NBA Miami keeps Heat on Cavs



Cleveland's sixth loss in a row made it a happy birthday for Shaq.
CLEVELAND (AP) -- The big birthday boy barely broke a sweat.
Shaquille O'Neal spent much of his 33rd birthday in foul trouble but Eddie Jones scored 19 points, Dwyane Wade and Udonis Haslem added 18 apiece and the Heat won their fifth straight, 102-82 over the collapsing Cleveland Cavaliers on Sunday night.
"This team doesn't have to depend on just one or two guys," said Wade, who added 10 rebounds. "It's a unit."
O'Neal played just 19 minutes in the first three quarters, but the Heat actually played better without their All-Star center.
While O'Neal sat out with four fouls, Miami outscored Cleveland 18-8 over the final 6:23 of the third to take control.
O'Neal finished with 13 points, five rebounds and six assists in 27 minutes of his third game back after missing four games with a sprained left knee.
After singing in the showers along with a few teammates, O'Neal left without talking to reporters.
However, he did stop to sign autographs and pose for pictures outside Miami's locker room.
Confidence game
Miami, off to its best start in franchise history, has won 12 of 14.
"Right now, we're playing good and we have a lot of confidence," Wade said. "When we get a lead now, we're keeping the lead. Guys are stepping up."
LeBron James scored 23 points for the Cavaliers, who have lost six straight, seven of eight and look nothing like the team that led the Central Division for much of the first half of the season.
Zydrunas Ilgauskas added 22 points and Drew Gooden 11 points and 13 rebounds for Cleveland, which got outrebounded 55-40.
"We could easily go down the toilet and not make the playoffs," James said. "It's not happy around here and I don't like being a part of this losing."
Down by 11 at the half, the Cavaliers appeared to catch a big break when O'Neal picked up his fourth foul midway through the third period and had to take a seat.
The Heat, though, moved more fluidly on the offensive end without the middle plugged up and ripped off a 14-2 spurt to take a 77-56 lead.
Cold shooting
The Cavaliers, meanwhile, settled for too many jump shots and made only 6-of-23 attempts in the third.
Cavaliers coach Paul Silas is frustrated with how his team has allowed a once promising season to erode.
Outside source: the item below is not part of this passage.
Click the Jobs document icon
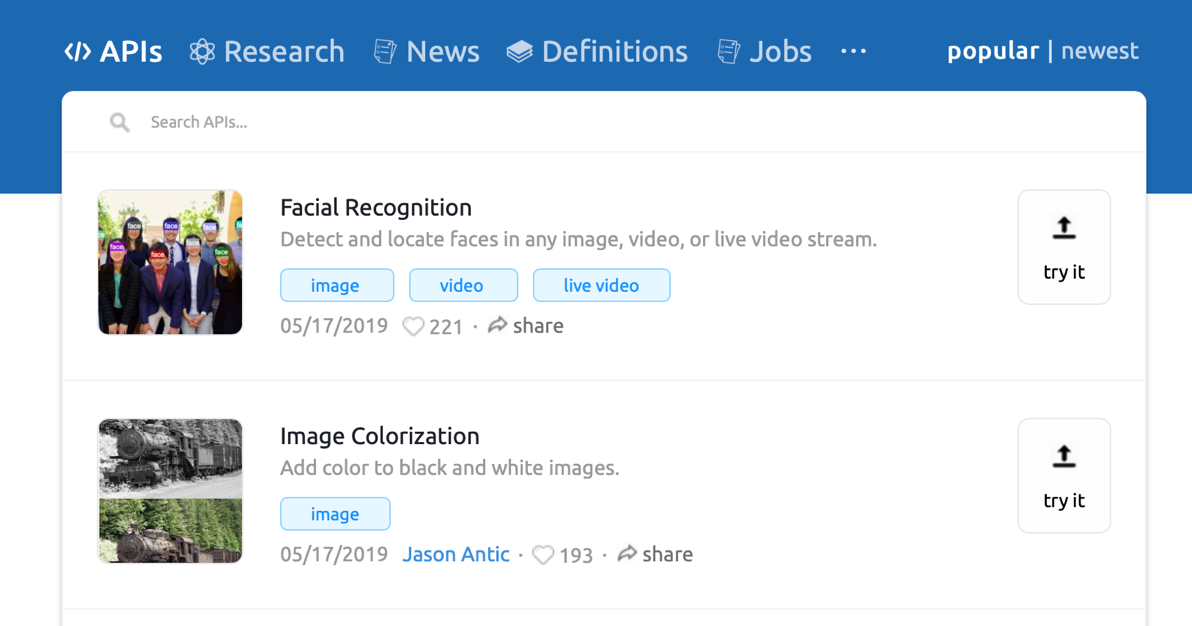The image size is (1192, 626). tap(729, 52)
Suddenly, making the playoffs isn't a certainty.
"I just don't see the fire," Silas said. "All the things that we had at one time, we've lost it. We didn't fight."
Early in the fourth, Eddie Jones, Keyon Dooling and Damon Jones hit 3-pointers as Miami built its lead to 22.
Midway through the quarter, Silas decided he had seen enough and benched his starters with the Heat up 94-74.
O'Neal played just three minutes in the first quarter when he picked up his second personal and had to sit.
But even with Miami's big man out, the Cavaliers couldn't take advantage and only led 25-24 after one.
O'Neal didn't score his first points until early in the second quarter -- a Shaq-like dunk that put him in 17th place on the NBA's scoring list, two points ahead of Adrian Dantley (23,177).
However, O'Neal's frustration surfaced a few minutes later when he yelled, "Let's clean this [expletive] up," at referee Sean Corbin and got slapped with a technical.
But he settled down, scoring 11 points in the period as the Heat outscored the Cavaliers 31-19 to take a 55-44 halftime lead.